In fact, now that KGHM has responded to public comments made during the public comment period last year, community groups remain concerned that their issues were not addressed, and this will lead to KGHM downloading risks to residents and the City.
It’s ironic that KGHM would tout the current environmental assessment process when experts in this area have requested that the Premier establish a Judicial Commission of Public Inquiry to rectify and improve mining regulation in BC.
In a formal request to the Premier on March 8 – which was accompanied by a very comprehensive brief – Calvin Sandborn (legal director of the Environmental Law Centre at University of Victoria) stated that there is “irrefutable evidence that the provincial mine regulatory system is in a state of profound dysfunction.”

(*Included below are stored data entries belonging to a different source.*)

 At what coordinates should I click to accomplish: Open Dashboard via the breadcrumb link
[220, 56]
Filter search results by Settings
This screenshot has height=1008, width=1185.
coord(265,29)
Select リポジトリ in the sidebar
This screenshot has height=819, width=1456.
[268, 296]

He lists a series of major systemic failures that demonstrate the need for wide-ranging reform, some of which include the Mount Polley Mine disaster, the Auditor General’s devastating critique of provincial enforcement of mining laws, and recent studies that document how B.C.’s rules for environmental assessment fall far short of global best practices. See http://www.elc.uvic.ca/category/environment/mining-energy/
The provincial assessment process isn’t the only one in need of reform. The federal Liberals campaigned on a promise to revamp the federal environmental assessment process and the recently released Panel Review of the Federal Environmental Process highlights how inadequate the federal assessment process is. See https://www.canada.ca/en/services/environment/conservation/assessments/environmental-reviews/environmental-assessment-processes/building-common-ground.html
It’s no wonder, with the urgent need for changing these environmental assessment processes, the SSN conducted its own unique assessment process of the Ajax proposal.
Perhaps it’s time for Kamloops citizens, and especially local media, to join the broader discussion that’s occurring on the provincial and national levels. There’s no better time, since these ﬂawed assessment processes are the ones that will decide whether to allow a huge open pit mining operation next to our city.
No matter how much KGHM spins this as a new standard, in reality it’s a system we should all be questioning. With the provincial Liberals in receipt of $4 million in political donations from the mining industry, it would take substantial public pressure to force them to make necessary changes. This is evident from the rejection by Energy and Mines Minister Bill Bennett, on Tuesday last week, of Sandborn’s request.